Seedstock breeders who use
“numbers” genetics and the popular bloodlines that have been
promoted more on hype than on their actual doability are finding
that this is not working for their commercial customers. Those
bulls don’t bring people back to buy another one. You can’t sell
cattle on hype for very long because eventually the commercial
rancher will start looking somewhere else for his seedstock.
ARE WE PUTTING TOO MUCH
EMPHASIS ON MARBLING?
Angus are popular with feedlot buyers because they’ve always
been noted for certain carcass values, but today very few
feedlot operators are actually concerned about whether or not
the cattle have enough marbling. Today they are more concerned
with whether the cattle have enough growth and muscle, and the
genetics to be able to grow fast enough (to gain 4 pounds a day
in the feedlot with good feed efficiency) and kill early, and be
competitive with breeds that produce a lot of meat in a short
time. They don’t want fine-muscled, slow growing Angus
cattle—which some of the highest IMF cattle have become.
Angus have always had high IMF
and this is one reason the breed became popular for feeding.
It’s important to have marbling because this makes the meat more
flavorful, but the chase for higher marbling in an already high
IMF breed would be like Simmental breeders pushing for more bone
and frame in an already large-framed heavy-boned animal.
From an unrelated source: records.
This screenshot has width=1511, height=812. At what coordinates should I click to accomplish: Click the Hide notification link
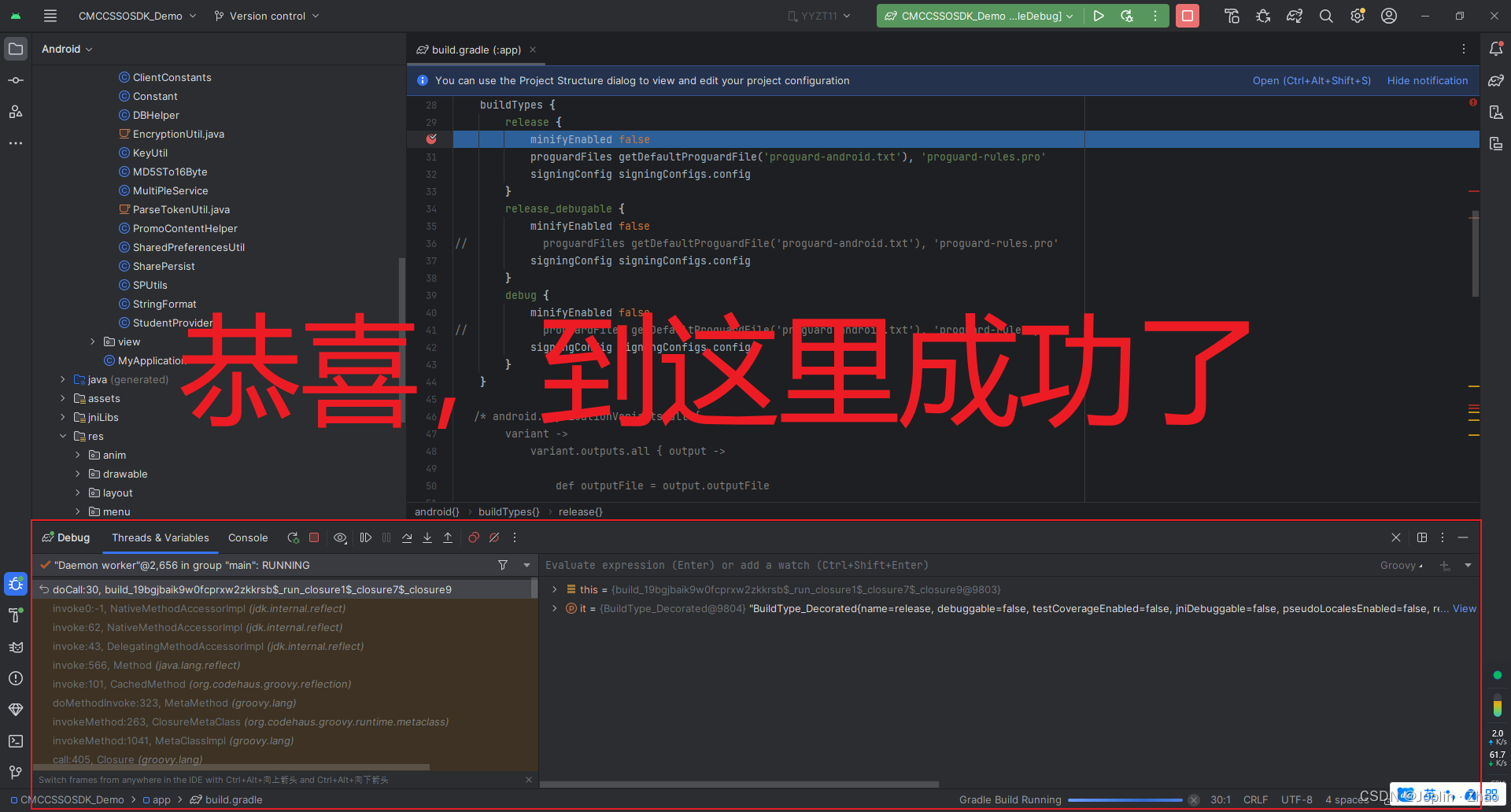click(x=1427, y=80)
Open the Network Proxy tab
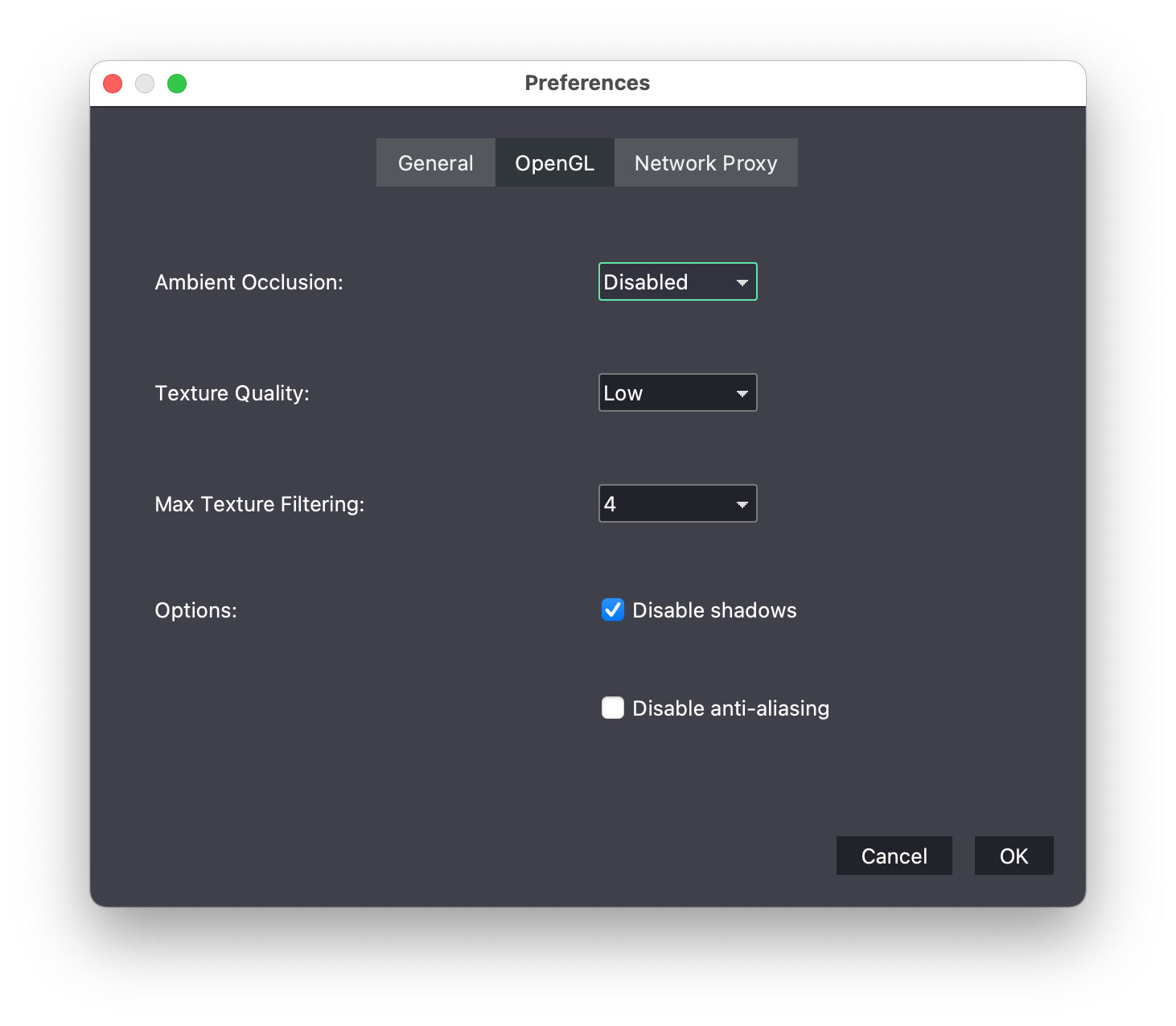 click(705, 163)
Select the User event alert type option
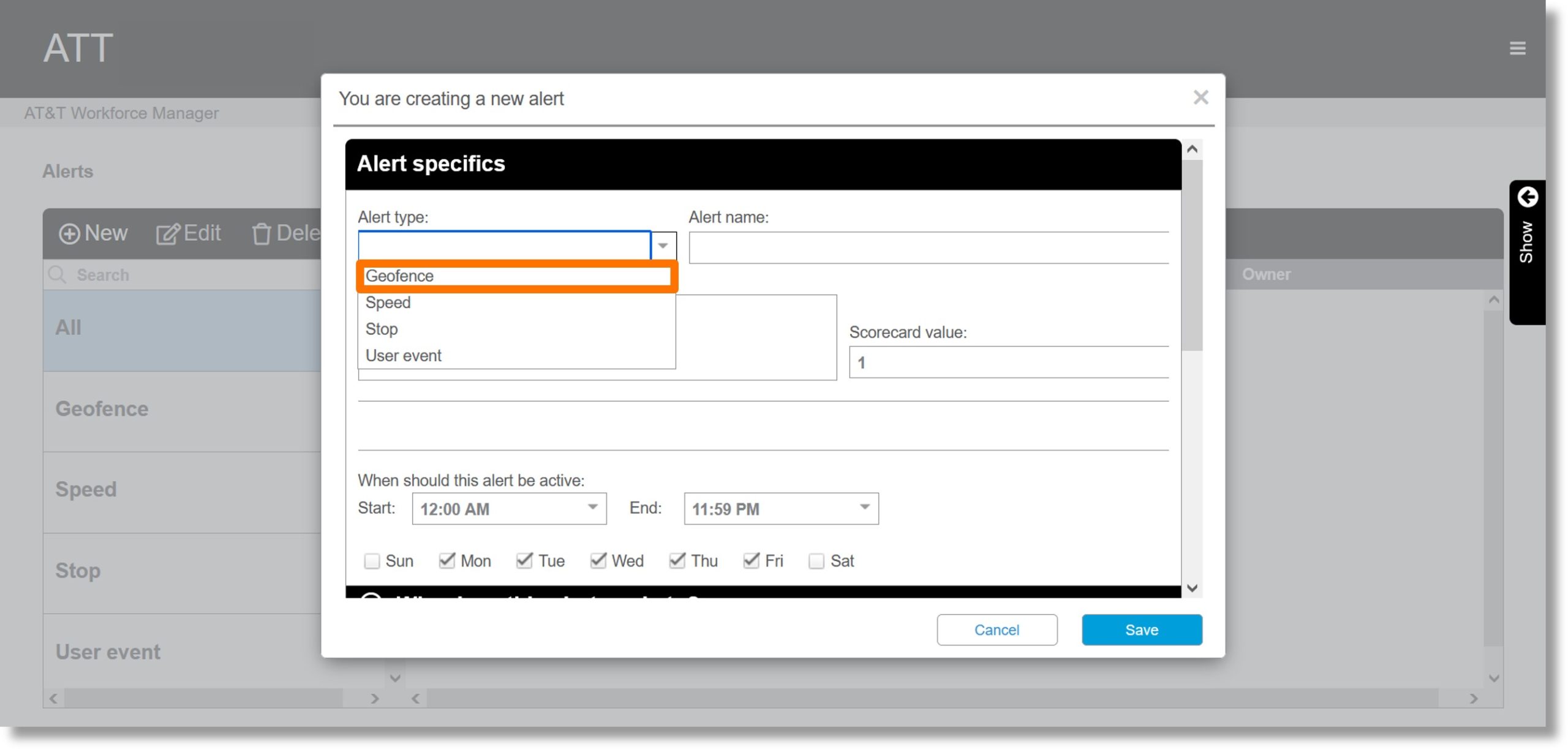 (x=404, y=355)
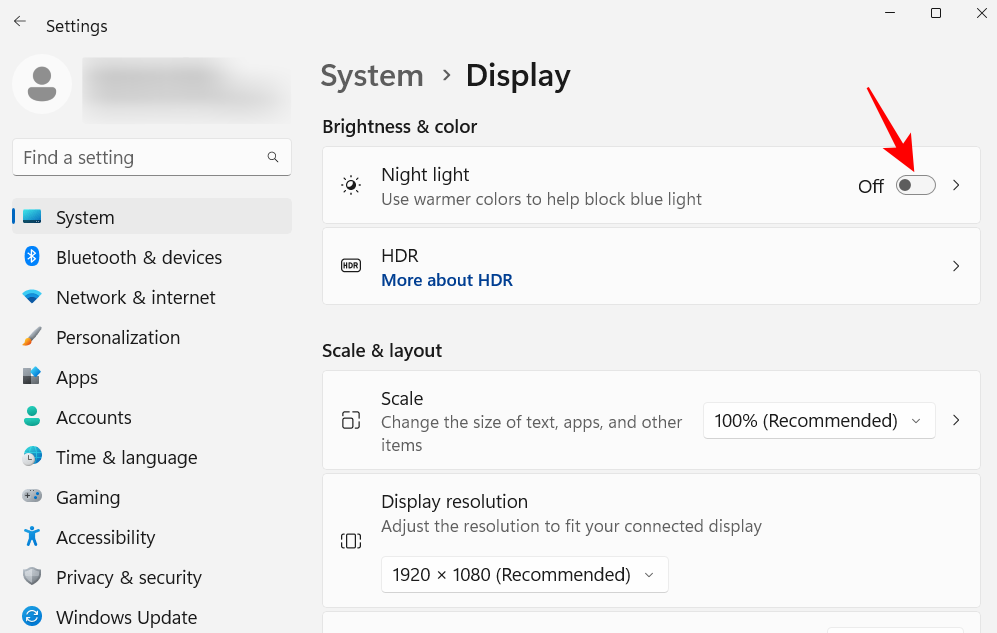Click the Accessibility figure icon

tap(32, 537)

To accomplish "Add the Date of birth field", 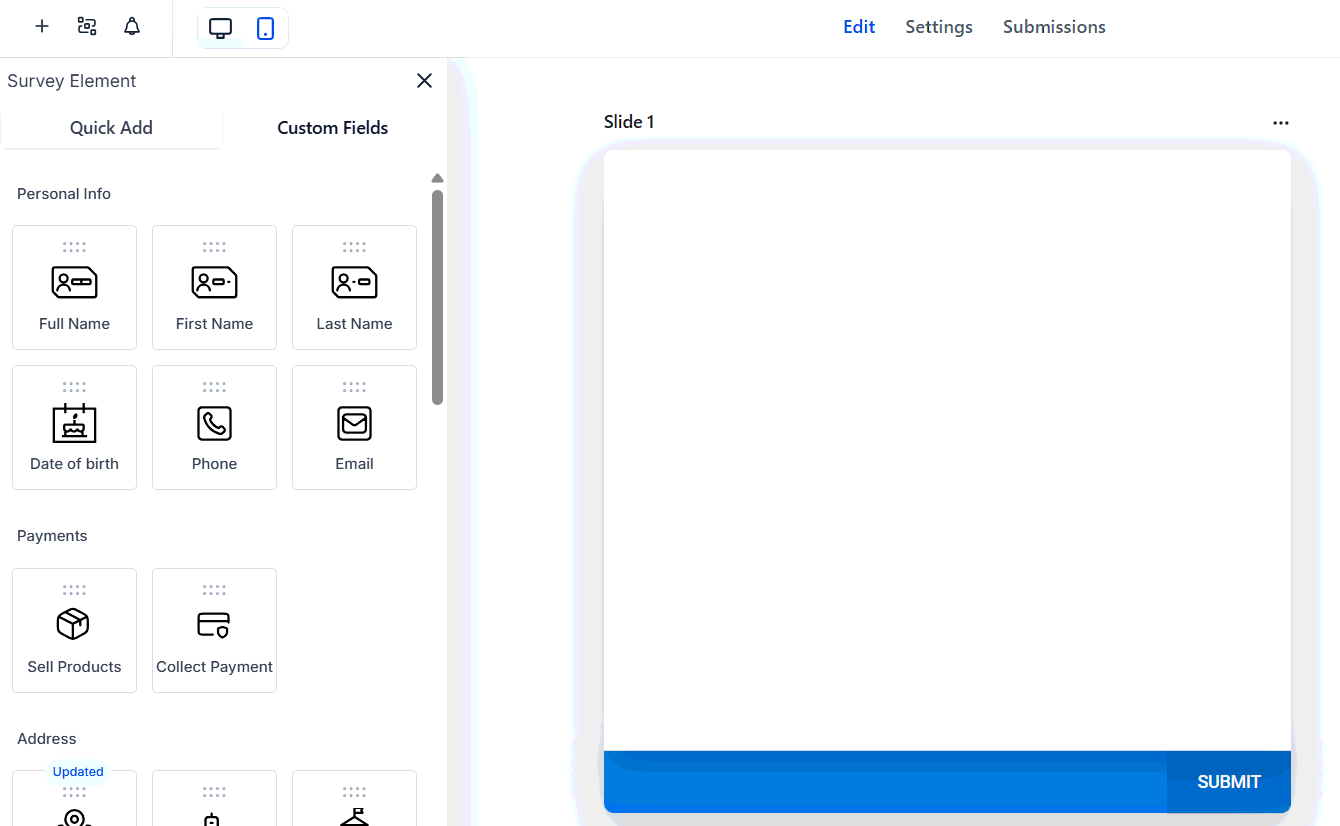I will coord(74,427).

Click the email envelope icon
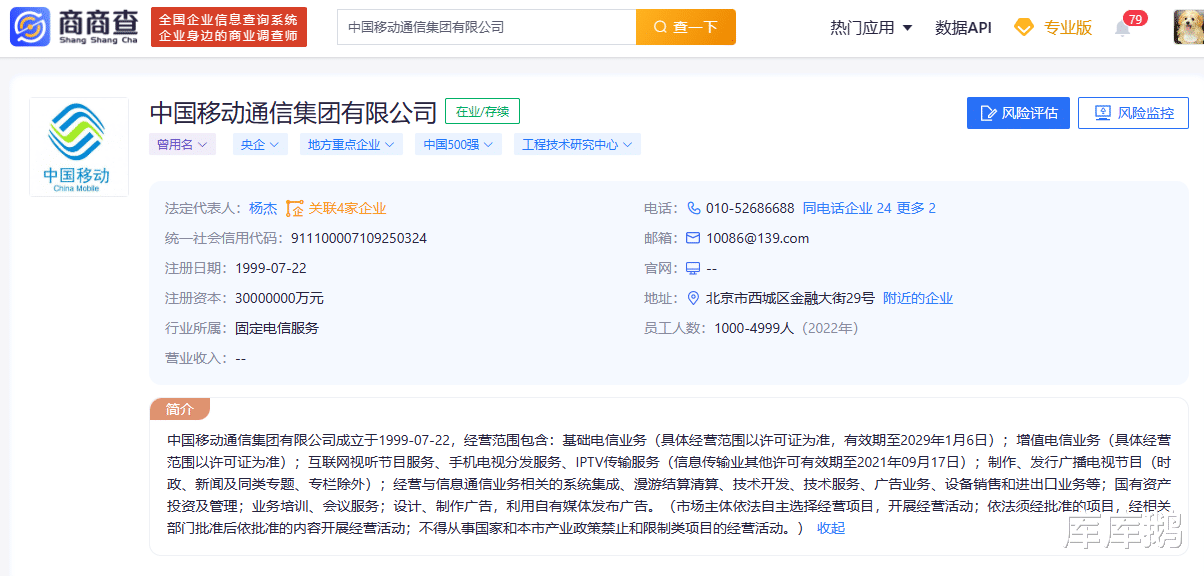[x=693, y=239]
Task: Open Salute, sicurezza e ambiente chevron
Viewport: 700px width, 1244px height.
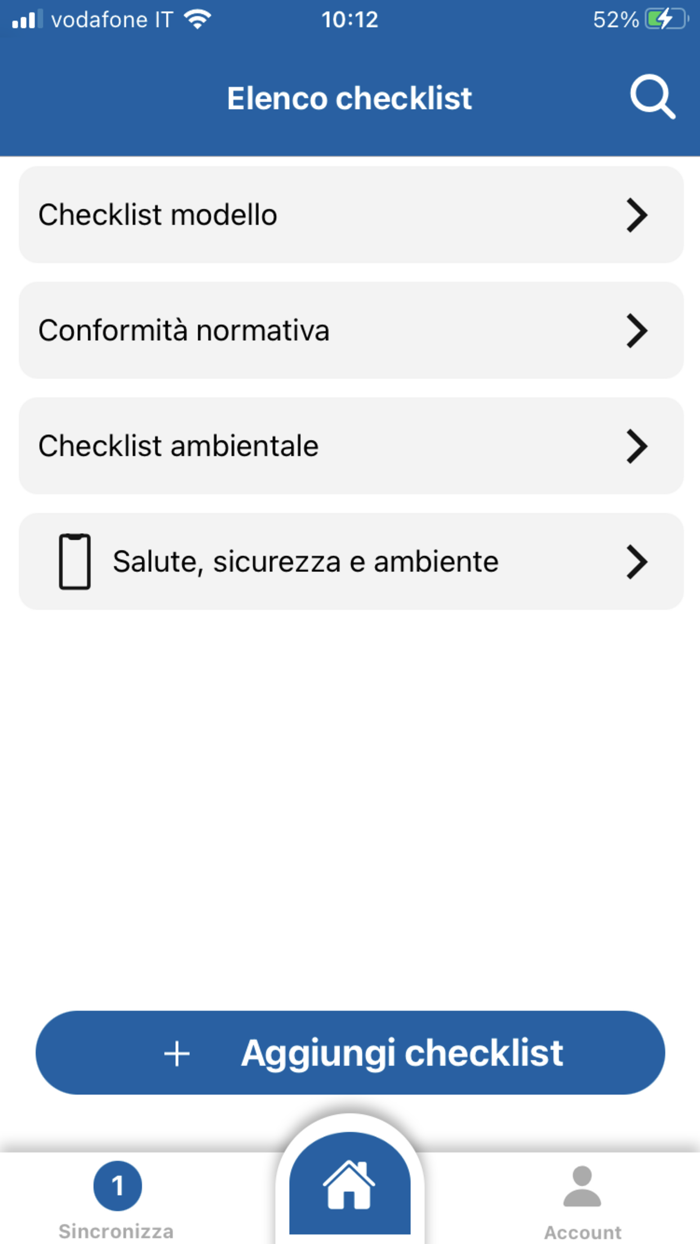Action: pyautogui.click(x=637, y=561)
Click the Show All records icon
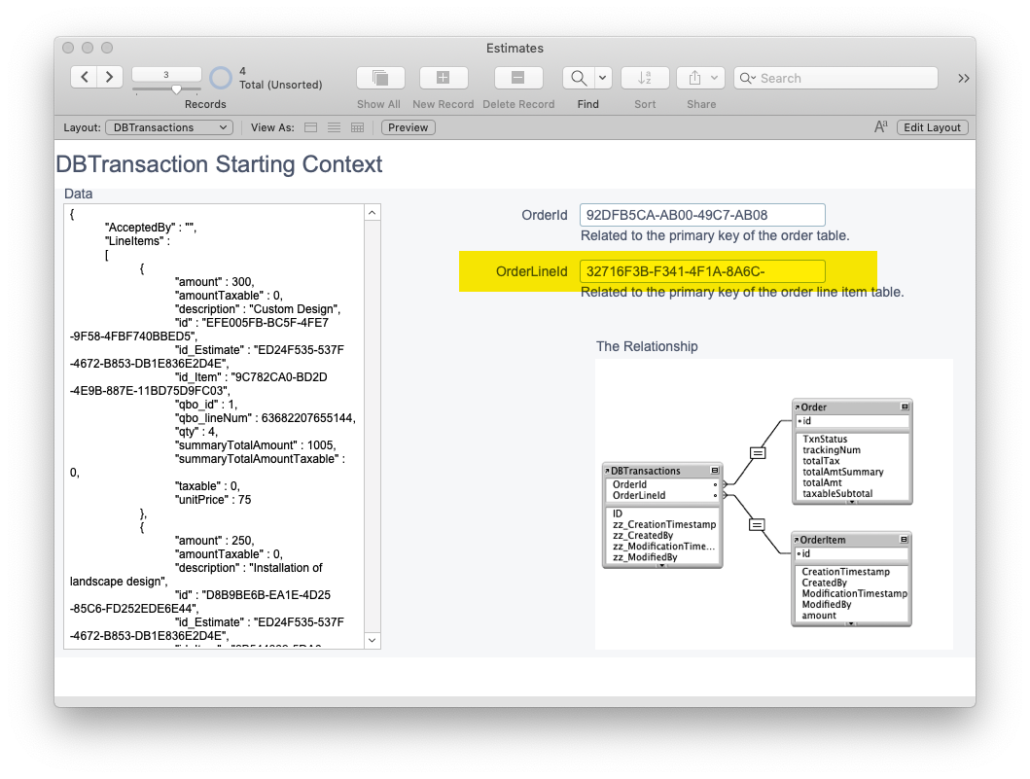This screenshot has height=779, width=1030. pyautogui.click(x=379, y=77)
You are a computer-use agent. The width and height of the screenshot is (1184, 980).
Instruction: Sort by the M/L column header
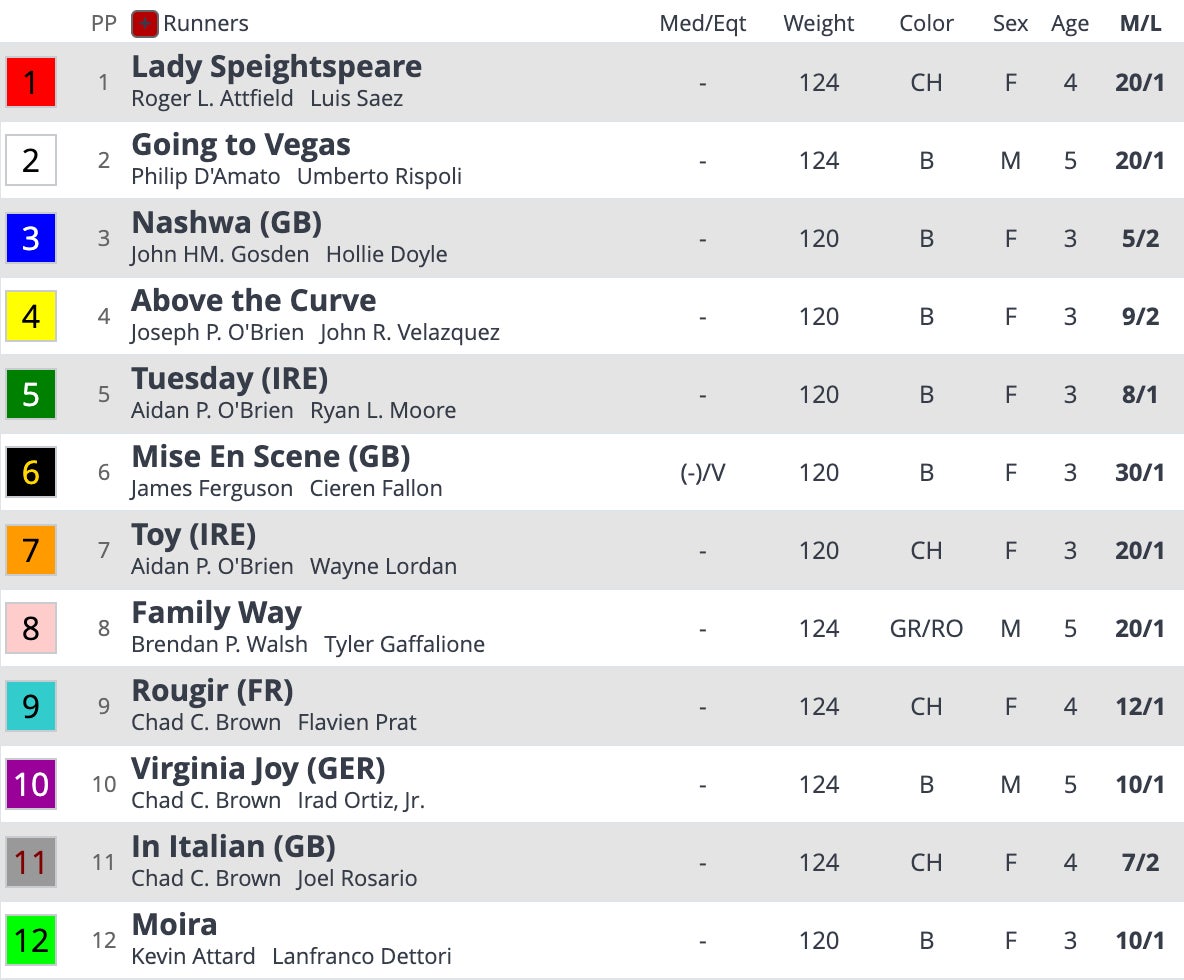[x=1140, y=24]
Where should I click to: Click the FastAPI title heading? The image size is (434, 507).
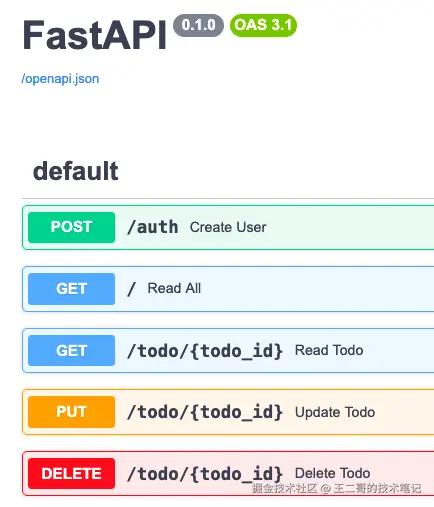point(94,35)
We need
to keep the marbling in the Angus breed but we also need to be
competitive by having good overall performance with good yield
and muscle.
Some breeders feel that the
chase for higher IMF is pushing the Angus breed backward in
other important traits such as fast growth, high yield,
fertility and easy fleshing, etc. The highest marbling beef
breed is the Wagyu, yet they don’t look like a typical beef
animal because they are fine boned and flat muscled. They look
more like a dairy cross than a beef breed. Indeed, a Holstein
steer has good marbling and fine textured muscle that makes for
good eating. But Holsteins are not efficient as beef animals
because they are less hardy, take more feed to mature and
finish, etc. This is not what you want your beef steers to look
like if you are selling them by the pound.
Some of the highest marbling
Angus cattle are late maturing, lower fertility cattle that have
less actual total muscle than the breed average, and tend to
look a bit like the Wagyu—very light in the rear end. In the
Angus breed, chasing IMF has actually led to a loss of muscling,
on average, yet a lot of people don’t yet realize this. Any time
we try to maximize any one trait, we lose something somewhere
else. Muscling and marbling are actually antagonistic traits and
breeders need to work toward an acceptable balance.